┌──

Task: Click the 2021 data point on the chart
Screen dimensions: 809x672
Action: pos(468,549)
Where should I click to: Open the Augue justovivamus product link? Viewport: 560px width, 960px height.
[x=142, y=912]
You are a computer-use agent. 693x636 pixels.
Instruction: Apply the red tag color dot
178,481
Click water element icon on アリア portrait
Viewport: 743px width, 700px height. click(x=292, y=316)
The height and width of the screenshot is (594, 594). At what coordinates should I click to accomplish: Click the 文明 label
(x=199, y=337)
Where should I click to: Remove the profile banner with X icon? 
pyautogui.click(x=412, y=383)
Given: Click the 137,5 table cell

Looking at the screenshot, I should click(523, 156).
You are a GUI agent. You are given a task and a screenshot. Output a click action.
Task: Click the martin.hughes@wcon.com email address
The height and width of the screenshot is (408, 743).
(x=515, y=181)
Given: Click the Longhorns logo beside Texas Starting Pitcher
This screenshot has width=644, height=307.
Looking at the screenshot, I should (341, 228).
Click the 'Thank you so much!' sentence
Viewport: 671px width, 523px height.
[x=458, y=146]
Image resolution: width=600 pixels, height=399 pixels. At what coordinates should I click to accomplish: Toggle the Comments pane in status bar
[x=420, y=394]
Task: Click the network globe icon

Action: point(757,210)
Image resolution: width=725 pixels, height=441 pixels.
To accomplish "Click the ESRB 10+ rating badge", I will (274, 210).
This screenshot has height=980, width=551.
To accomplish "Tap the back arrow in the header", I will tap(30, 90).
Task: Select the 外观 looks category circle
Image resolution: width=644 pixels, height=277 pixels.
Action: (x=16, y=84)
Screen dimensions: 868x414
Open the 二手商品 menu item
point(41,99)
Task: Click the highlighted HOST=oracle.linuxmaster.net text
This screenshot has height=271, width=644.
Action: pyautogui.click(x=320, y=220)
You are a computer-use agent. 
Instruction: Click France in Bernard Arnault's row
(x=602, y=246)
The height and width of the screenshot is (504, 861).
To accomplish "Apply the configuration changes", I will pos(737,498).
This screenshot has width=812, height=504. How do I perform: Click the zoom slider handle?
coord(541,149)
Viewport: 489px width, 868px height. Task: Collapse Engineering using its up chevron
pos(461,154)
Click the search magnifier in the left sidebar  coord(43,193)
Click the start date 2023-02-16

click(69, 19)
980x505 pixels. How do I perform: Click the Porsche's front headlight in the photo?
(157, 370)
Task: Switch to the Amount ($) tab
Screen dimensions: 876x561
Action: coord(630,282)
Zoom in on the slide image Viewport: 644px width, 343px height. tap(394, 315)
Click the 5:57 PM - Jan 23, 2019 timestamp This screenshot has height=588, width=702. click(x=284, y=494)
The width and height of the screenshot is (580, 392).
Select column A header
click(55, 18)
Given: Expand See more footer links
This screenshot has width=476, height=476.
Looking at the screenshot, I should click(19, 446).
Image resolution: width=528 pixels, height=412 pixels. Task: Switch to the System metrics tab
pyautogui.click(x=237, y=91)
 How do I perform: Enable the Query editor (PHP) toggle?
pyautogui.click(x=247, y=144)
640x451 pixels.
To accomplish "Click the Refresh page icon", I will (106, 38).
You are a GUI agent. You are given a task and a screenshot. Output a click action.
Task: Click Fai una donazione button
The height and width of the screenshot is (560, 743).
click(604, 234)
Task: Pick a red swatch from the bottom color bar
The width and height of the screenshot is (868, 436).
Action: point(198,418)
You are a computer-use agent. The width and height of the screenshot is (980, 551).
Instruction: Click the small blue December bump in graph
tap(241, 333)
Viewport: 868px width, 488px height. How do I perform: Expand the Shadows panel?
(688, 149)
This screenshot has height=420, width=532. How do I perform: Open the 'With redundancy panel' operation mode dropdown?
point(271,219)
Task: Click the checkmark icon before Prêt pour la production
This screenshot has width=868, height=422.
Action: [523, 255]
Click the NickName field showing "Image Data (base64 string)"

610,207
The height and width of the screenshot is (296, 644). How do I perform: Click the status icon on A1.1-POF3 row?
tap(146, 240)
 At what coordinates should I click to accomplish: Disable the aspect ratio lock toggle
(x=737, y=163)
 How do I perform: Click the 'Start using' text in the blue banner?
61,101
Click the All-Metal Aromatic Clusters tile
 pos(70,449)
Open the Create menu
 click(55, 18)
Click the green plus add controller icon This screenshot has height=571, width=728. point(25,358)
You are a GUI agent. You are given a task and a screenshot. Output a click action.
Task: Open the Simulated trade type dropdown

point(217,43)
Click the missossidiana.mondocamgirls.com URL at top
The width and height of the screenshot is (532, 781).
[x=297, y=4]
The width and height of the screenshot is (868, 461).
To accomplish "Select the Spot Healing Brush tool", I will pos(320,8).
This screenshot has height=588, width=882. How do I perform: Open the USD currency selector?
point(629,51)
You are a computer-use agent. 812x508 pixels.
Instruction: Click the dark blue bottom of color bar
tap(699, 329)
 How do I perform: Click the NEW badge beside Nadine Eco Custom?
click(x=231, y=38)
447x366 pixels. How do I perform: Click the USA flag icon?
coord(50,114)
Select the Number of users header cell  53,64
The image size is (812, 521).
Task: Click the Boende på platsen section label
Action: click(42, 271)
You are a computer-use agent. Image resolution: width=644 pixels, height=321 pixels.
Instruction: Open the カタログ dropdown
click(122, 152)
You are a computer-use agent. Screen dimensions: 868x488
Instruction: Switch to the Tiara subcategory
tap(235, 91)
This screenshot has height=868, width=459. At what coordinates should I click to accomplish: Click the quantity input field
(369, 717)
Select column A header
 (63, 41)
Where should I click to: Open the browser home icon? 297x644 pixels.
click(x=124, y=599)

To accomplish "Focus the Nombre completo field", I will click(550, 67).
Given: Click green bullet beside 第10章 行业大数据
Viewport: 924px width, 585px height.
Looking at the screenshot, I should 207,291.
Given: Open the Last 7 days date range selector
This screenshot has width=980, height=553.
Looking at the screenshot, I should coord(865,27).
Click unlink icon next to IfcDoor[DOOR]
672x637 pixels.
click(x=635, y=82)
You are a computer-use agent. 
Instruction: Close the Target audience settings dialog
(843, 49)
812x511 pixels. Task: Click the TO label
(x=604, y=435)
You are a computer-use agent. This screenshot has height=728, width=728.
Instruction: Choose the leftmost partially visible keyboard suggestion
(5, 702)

└──

What you need to do: The full listing above needs to be transcribed exactly.

Answer to this problem:
Task: Click the 2021 data point on the chart
Screen dimensions: 809x672
Action: pos(468,549)
Where should I click to: Open the Augue justovivamus product link? Viewport: 560px width, 960px height.
[x=142, y=912]
You are a computer-use agent. 693x636 pixels.
Instruction: Apply the red tag color dot
178,481
Click water element icon on アリア portrait
Viewport: 743px width, 700px height. click(x=292, y=316)
The height and width of the screenshot is (594, 594). At what coordinates should I click to accomplish: Click the 文明 label
(x=199, y=337)
Where should I click to: Remove the profile banner with X icon? 
pyautogui.click(x=412, y=383)
Given: Click the 137,5 table cell

Looking at the screenshot, I should click(523, 156).
You are a GUI agent. You are given a task and a screenshot. Output a click action.
Task: Click the martin.hughes@wcon.com email address
The height and width of the screenshot is (408, 743).
(x=515, y=181)
Given: Click the Longhorns logo beside Texas Starting Pitcher
This screenshot has width=644, height=307.
Looking at the screenshot, I should (341, 228).
Click the 'Thank you so much!' sentence
Viewport: 671px width, 523px height.
[x=458, y=146]
Image resolution: width=600 pixels, height=399 pixels. At what coordinates should I click to accomplish: Toggle the Comments pane in status bar
[x=420, y=394]
Task: Click the network globe icon

Action: point(757,210)
Image resolution: width=725 pixels, height=441 pixels.
To accomplish "Click the ESRB 10+ rating badge", I will (274, 210).
This screenshot has height=980, width=551.
To accomplish "Tap the back arrow in the header", I will tap(30, 90).
Task: Select the 外观 looks category circle
Image resolution: width=644 pixels, height=277 pixels.
Action: (x=16, y=84)
Screen dimensions: 868x414
Open the 二手商品 menu item
point(41,99)
Task: Click the highlighted HOST=oracle.linuxmaster.net text
This screenshot has height=271, width=644.
Action: pyautogui.click(x=320, y=220)
You are a computer-use agent. 
Instruction: Click France in Bernard Arnault's row
(x=602, y=246)
The height and width of the screenshot is (504, 861).
To accomplish "Apply the configuration changes", I will pos(737,498).
This screenshot has width=812, height=504. How do I perform: Click the zoom slider handle?
coord(541,149)
Viewport: 489px width, 868px height. Task: Collapse Engineering using its up chevron
pos(461,154)
Click the search magnifier in the left sidebar  coord(43,193)
Click the start date 2023-02-16

click(69, 19)
980x505 pixels. How do I perform: Click the Porsche's front headlight in the photo?
(157, 370)
Task: Switch to the Amount ($) tab
Screen dimensions: 876x561
Action: coord(630,282)
Zoom in on the slide image Viewport: 644px width, 343px height. tap(394, 315)
Click the 5:57 PM - Jan 23, 2019 timestamp This screenshot has height=588, width=702. click(x=284, y=494)
The width and height of the screenshot is (580, 392).
Select column A header
click(55, 18)
Given: Expand See more footer links
This screenshot has width=476, height=476.
Looking at the screenshot, I should click(19, 446).
Image resolution: width=528 pixels, height=412 pixels. Task: Switch to the System metrics tab
pyautogui.click(x=237, y=91)
 How do I perform: Enable the Query editor (PHP) toggle?
pyautogui.click(x=247, y=144)
640x451 pixels.
To accomplish "Click the Refresh page icon", I will (106, 38).
You are a GUI agent. You are given a task and a screenshot. Output a click action.
Task: Click Fai una donazione button
The height and width of the screenshot is (560, 743).
click(604, 234)
Task: Pick a red swatch from the bottom color bar
The width and height of the screenshot is (868, 436).
Action: point(198,418)
You are a computer-use agent. The width and height of the screenshot is (980, 551).
Instruction: Click the small blue December bump in graph
tap(241, 333)
Viewport: 868px width, 488px height. How do I perform: Expand the Shadows panel?
(688, 149)
This screenshot has height=420, width=532. How do I perform: Open the 'With redundancy panel' operation mode dropdown?
point(271,219)
Task: Click the checkmark icon before Prêt pour la production
This screenshot has width=868, height=422.
Action: [523, 255]
Click the NickName field showing "Image Data (base64 string)"

610,207
The height and width of the screenshot is (296, 644). How do I perform: Click the status icon on A1.1-POF3 row?
tap(146, 240)
 At what coordinates should I click to accomplish: Disable the aspect ratio lock toggle
(x=737, y=163)
 How do I perform: Click the 'Start using' text in the blue banner?
61,101
Click the All-Metal Aromatic Clusters tile
 pos(70,449)
Open the Create menu
 click(55, 18)
Click the green plus add controller icon This screenshot has height=571, width=728. point(25,358)
You are a GUI agent. You are given a task and a screenshot. Output a click action.
Task: Open the Simulated trade type dropdown

point(217,43)
Click the missossidiana.mondocamgirls.com URL at top
The width and height of the screenshot is (532, 781).
[x=297, y=4]
The width and height of the screenshot is (868, 461).
To accomplish "Select the Spot Healing Brush tool", I will pos(320,8).
This screenshot has height=588, width=882. How do I perform: Open the USD currency selector?
point(629,51)
You are a computer-use agent. 812x508 pixels.
Instruction: Click the dark blue bottom of color bar
tap(699, 329)
 How do I perform: Click the NEW badge beside Nadine Eco Custom?
click(x=231, y=38)
447x366 pixels. How do I perform: Click the USA flag icon?
coord(50,114)
Select the Number of users header cell  53,64
The image size is (812, 521).
Task: Click the Boende på platsen section label
Action: click(42, 271)
You are a computer-use agent. Image resolution: width=644 pixels, height=321 pixels.
Instruction: Open the カタログ dropdown
click(122, 152)
You are a computer-use agent. Screen dimensions: 868x488
Instruction: Switch to the Tiara subcategory
tap(235, 91)
This screenshot has height=868, width=459. At what coordinates should I click to accomplish: Click the quantity input field
(369, 717)
Select column A header
 (63, 41)
Where should I click to: Open the browser home icon? 297x644 pixels.
click(x=124, y=599)

To accomplish "Focus the Nombre completo field", I will click(550, 67).
Given: Click green bullet beside 第10章 行业大数据
Viewport: 924px width, 585px height.
Looking at the screenshot, I should 207,291.
Given: Open the Last 7 days date range selector
This screenshot has width=980, height=553.
Looking at the screenshot, I should coord(865,27).
Click unlink icon next to IfcDoor[DOOR]
672x637 pixels.
click(x=635, y=82)
You are a computer-use agent. 
Instruction: Close the Target audience settings dialog
(843, 49)
812x511 pixels. Task: Click the TO label
(x=604, y=435)
You are a computer-use agent. This screenshot has height=728, width=728.
Instruction: Choose the leftmost partially visible keyboard suggestion
(5, 702)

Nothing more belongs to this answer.